Given exercise: Print every one of the entries below word for word, keeping each line unchanged.

Working data:
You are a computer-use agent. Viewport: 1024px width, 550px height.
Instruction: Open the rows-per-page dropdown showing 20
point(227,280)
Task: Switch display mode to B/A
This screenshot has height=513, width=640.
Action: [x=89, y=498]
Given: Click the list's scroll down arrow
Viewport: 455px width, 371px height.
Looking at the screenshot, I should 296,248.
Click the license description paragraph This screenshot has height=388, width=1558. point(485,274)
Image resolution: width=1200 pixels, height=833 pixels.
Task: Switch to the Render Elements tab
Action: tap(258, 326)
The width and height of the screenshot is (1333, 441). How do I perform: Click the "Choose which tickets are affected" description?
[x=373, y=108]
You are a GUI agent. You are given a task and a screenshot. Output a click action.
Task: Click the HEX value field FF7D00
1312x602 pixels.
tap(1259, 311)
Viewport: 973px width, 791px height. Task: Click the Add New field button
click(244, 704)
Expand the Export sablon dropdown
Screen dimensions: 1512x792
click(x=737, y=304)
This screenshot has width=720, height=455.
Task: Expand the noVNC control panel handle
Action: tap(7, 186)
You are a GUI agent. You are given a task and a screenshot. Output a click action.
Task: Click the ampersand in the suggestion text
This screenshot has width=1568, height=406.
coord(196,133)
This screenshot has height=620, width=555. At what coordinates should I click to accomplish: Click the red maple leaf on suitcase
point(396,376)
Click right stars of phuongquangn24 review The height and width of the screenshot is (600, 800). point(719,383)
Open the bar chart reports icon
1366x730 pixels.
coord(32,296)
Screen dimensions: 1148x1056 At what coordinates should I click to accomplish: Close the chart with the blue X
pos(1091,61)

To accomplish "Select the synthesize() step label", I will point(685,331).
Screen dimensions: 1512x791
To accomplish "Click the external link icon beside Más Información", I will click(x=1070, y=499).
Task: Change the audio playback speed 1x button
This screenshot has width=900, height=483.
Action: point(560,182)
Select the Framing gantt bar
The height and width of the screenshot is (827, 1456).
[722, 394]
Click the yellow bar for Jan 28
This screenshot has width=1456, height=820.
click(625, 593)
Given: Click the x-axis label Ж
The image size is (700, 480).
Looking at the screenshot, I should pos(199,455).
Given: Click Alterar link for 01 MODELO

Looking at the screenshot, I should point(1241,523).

Solution:
You are a computer-use agent. Viewport: 1024px width, 550px height.
Instruction: Open the rows-per-page dropdown showing 20
point(227,280)
Task: Switch display mode to B/A
This screenshot has height=513, width=640.
Action: [x=89, y=498]
Given: Click the list's scroll down arrow
Viewport: 455px width, 371px height.
Looking at the screenshot, I should 296,248.
Click the license description paragraph This screenshot has height=388, width=1558. point(485,274)
Image resolution: width=1200 pixels, height=833 pixels.
Task: Switch to the Render Elements tab
Action: tap(258, 326)
The width and height of the screenshot is (1333, 441). How do I perform: Click the "Choose which tickets are affected" description?
[x=373, y=108]
You are a GUI agent. You are given a task and a screenshot. Output a click action.
Task: Click the HEX value field FF7D00
1312x602 pixels.
tap(1259, 311)
Viewport: 973px width, 791px height. Task: Click the Add New field button
click(244, 704)
Expand the Export sablon dropdown
Screen dimensions: 1512x792
click(x=737, y=304)
This screenshot has width=720, height=455.
Task: Expand the noVNC control panel handle
Action: tap(7, 186)
You are a GUI agent. You are given a task and a screenshot. Output a click action.
Task: Click the ampersand in the suggestion text
This screenshot has width=1568, height=406.
coord(196,133)
This screenshot has height=620, width=555. At what coordinates should I click to accomplish: Click the red maple leaf on suitcase
point(396,376)
Click right stars of phuongquangn24 review The height and width of the screenshot is (600, 800). point(719,383)
Open the bar chart reports icon
1366x730 pixels.
coord(32,296)
Screen dimensions: 1148x1056 At what coordinates should I click to accomplish: Close the chart with the blue X
pos(1091,61)

To accomplish "Select the synthesize() step label", I will point(685,331).
Screen dimensions: 1512x791
To accomplish "Click the external link icon beside Más Información", I will click(x=1070, y=499).
Task: Change the audio playback speed 1x button
This screenshot has width=900, height=483.
Action: point(560,182)
Select the Framing gantt bar
The height and width of the screenshot is (827, 1456).
[722, 394]
Click the yellow bar for Jan 28
This screenshot has width=1456, height=820.
click(625, 593)
Given: Click the x-axis label Ж
The image size is (700, 480).
Looking at the screenshot, I should pos(199,455).
Given: Click Alterar link for 01 MODELO

Looking at the screenshot, I should point(1241,523).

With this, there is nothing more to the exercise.